Each asset will be evaluated base on its distinct profile, Albright said.
Coordination, Communication
Once the decision is made to trigger a PSPS, BPA operations and dispatch personnel will contact counterparts at adjacent utilities through “normal utility-to-utility operations channels.” BPA hopes to provide customers with at least 48 hours’ notice before de-energizing a line, Albright said. But Pytlak cautioned that changing weather conditions could warrant shorter notice: “We can’t anticipate every scenario that’s going to determine whether we need to de-energize a line or not.”
BPA customer account executives will reach out to customers and stakeholders by telephone and email, while using the agency’s website and social media platforms to inform media and the general public about developments.
Workshop participant Joe Lukas, general manager of Western Montana Electric Generating and Transmission, asked what input a local utility would have on a PSPS decision that would force it to take an outage.
“For the local utility or utilities in the area, they will have the same weather conditions … and will very likely be considering PSPSes of their own, so we will want to talk operations to operations to understand that collective PSPS picture so that we’re understanding how our decision and their decisions are playing together,” Albright said.
“We do intend to coordinate with the customer,” Cathcart added. “Ultimately, it will be Bonneville’s decision on whether or not we will de-energize a specific facility, but understanding the impact of that will be important.”
Washington state Rep.
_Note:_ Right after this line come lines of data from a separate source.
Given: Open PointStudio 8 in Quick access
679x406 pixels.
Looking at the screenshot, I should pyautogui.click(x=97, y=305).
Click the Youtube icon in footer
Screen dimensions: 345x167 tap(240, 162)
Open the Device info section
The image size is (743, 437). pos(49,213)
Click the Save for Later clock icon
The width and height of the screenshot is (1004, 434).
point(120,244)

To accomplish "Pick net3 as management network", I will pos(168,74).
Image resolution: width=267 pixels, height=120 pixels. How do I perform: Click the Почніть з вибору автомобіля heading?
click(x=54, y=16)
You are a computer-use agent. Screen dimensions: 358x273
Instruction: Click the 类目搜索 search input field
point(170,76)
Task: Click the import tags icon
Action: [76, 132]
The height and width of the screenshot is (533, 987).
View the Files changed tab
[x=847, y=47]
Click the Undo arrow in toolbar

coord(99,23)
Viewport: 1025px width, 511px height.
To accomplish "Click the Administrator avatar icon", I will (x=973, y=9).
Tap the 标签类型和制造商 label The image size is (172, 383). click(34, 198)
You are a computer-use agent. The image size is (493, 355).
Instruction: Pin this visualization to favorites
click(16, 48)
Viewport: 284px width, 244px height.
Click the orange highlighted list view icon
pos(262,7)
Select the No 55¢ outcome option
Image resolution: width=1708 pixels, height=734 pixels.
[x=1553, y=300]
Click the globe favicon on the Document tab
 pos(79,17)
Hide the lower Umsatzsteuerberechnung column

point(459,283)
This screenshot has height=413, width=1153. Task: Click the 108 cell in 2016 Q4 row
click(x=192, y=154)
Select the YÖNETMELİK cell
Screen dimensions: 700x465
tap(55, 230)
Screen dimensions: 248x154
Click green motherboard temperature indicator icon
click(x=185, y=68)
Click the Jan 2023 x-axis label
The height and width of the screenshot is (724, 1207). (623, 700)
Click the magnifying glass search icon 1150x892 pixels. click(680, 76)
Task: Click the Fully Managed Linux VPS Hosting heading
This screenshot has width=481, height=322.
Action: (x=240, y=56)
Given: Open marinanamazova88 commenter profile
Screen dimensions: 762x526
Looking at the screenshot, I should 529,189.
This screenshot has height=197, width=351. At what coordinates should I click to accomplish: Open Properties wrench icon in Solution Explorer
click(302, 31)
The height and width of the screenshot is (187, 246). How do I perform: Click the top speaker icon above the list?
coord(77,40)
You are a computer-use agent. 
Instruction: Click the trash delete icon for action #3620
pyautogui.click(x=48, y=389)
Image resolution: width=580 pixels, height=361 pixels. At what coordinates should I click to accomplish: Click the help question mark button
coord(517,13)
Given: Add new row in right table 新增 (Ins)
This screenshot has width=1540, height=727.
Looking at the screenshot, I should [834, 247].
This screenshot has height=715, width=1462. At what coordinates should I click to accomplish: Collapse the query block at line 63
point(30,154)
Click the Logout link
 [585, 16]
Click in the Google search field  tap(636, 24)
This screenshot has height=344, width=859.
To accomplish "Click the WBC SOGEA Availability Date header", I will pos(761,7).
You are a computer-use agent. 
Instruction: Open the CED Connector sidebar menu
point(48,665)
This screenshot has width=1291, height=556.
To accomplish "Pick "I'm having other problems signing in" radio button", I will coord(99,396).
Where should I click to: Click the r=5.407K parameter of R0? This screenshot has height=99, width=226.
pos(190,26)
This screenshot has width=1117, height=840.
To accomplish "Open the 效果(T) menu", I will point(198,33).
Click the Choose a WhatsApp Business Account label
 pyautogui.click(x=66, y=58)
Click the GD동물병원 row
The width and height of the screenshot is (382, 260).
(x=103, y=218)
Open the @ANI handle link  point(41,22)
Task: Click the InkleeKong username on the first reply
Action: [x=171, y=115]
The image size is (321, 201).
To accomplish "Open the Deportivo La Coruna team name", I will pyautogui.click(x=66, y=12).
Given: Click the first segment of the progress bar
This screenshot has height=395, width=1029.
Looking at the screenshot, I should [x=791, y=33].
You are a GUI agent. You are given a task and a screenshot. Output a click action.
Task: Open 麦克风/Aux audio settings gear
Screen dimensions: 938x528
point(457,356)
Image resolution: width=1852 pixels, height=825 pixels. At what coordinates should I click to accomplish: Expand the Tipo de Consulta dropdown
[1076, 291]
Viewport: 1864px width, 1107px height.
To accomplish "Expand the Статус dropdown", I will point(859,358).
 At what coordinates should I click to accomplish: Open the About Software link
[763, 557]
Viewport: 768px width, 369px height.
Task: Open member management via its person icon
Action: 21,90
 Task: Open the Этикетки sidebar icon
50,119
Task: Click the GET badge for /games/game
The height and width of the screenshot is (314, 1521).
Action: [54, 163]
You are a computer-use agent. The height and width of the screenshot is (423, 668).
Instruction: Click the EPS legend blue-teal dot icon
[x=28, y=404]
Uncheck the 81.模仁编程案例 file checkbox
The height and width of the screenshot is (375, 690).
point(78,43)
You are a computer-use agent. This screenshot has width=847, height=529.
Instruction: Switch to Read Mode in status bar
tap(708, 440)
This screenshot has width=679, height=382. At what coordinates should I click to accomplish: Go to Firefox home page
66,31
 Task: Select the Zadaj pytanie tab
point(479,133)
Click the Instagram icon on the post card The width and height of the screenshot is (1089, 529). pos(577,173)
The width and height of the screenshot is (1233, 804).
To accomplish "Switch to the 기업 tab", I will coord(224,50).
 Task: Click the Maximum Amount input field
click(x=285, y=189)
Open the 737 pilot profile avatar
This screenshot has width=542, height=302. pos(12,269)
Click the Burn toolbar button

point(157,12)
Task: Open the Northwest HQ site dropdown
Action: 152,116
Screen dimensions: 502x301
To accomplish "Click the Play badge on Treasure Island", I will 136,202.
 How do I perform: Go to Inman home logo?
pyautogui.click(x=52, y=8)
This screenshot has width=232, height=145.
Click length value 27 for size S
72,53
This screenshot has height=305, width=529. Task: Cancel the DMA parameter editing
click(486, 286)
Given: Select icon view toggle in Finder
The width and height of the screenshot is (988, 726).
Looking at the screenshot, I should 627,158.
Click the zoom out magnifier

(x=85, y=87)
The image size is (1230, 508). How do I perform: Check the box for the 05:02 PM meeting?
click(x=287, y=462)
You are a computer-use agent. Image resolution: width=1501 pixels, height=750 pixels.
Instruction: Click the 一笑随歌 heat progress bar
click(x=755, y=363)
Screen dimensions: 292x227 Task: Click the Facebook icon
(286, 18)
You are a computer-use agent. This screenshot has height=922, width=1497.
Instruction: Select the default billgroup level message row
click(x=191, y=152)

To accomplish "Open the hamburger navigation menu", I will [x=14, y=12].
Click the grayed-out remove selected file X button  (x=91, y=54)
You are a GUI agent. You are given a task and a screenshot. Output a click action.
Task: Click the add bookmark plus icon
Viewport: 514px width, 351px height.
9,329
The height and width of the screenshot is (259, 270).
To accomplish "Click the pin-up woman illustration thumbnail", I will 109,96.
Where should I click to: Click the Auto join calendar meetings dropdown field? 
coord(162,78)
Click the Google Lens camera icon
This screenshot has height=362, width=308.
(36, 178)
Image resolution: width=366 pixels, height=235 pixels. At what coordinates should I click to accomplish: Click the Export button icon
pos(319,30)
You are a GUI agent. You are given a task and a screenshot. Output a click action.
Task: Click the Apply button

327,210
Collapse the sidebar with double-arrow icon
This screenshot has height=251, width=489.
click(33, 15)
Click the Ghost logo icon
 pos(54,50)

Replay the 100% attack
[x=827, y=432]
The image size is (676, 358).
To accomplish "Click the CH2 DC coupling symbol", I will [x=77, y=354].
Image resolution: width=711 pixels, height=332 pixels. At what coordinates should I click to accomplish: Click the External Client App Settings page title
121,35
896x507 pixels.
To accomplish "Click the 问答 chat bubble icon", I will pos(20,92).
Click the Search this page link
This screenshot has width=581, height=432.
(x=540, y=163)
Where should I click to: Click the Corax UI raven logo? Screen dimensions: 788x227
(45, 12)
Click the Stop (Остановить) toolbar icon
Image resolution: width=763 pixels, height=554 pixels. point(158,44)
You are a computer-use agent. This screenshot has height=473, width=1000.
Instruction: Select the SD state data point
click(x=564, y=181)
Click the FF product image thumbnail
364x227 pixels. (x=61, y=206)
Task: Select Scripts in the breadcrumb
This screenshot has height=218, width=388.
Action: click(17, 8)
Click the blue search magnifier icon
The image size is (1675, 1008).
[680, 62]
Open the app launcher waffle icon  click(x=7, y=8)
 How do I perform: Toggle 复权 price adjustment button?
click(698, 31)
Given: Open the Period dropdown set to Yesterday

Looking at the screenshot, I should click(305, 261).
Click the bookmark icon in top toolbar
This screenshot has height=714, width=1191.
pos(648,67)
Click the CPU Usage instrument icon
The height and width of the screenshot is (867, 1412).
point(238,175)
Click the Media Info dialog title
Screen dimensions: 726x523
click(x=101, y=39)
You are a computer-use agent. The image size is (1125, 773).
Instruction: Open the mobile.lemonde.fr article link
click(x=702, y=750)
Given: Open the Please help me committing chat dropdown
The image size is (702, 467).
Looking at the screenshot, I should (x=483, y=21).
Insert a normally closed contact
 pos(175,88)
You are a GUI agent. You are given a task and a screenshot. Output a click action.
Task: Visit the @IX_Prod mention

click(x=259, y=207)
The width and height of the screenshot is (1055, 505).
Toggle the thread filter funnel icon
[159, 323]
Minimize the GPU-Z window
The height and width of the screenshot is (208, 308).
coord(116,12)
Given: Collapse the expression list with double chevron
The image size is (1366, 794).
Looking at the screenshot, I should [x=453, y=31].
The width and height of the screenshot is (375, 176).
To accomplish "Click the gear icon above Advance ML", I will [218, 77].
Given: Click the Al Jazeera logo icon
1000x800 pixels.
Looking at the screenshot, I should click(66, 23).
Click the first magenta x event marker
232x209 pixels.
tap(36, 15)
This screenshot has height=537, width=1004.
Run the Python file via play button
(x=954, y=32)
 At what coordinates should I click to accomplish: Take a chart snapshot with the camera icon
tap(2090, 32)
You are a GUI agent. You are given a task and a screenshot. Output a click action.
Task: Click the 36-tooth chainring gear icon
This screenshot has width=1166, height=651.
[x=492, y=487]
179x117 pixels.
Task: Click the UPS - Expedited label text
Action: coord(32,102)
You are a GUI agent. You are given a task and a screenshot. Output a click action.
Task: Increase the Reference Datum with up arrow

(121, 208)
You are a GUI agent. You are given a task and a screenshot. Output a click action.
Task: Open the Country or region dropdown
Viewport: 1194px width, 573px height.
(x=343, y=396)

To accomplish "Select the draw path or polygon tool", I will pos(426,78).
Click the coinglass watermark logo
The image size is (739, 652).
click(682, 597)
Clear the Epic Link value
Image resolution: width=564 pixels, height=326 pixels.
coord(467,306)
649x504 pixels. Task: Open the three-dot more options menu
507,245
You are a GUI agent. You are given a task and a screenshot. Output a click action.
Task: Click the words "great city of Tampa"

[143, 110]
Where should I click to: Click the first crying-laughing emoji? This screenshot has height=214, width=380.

Ed Orcutt (R) asked about the impact on retail electricity customers.
“I know sometimes when you shut a line down, you can reroute power in other directions so the people don’t lose power,” Orcutt said. “How are we going to know, when you’re announcing that you’re shutting down a line, what impact that’s going to have on who and for how long?”
Cathcart reiterated that it’s an open question whether a PSPS will result in a loss of load. “And that’s why we have to coordinate so closely with the local utilities. I think we’re going to need to rely to some degree on that coordination to make sure that the word gets out to end-use customers.”
BPA has asked stakeholders to comment on the PSPS proposal by May 11 and will reply to those comments by May 22. It expects to issue a final plan June 1.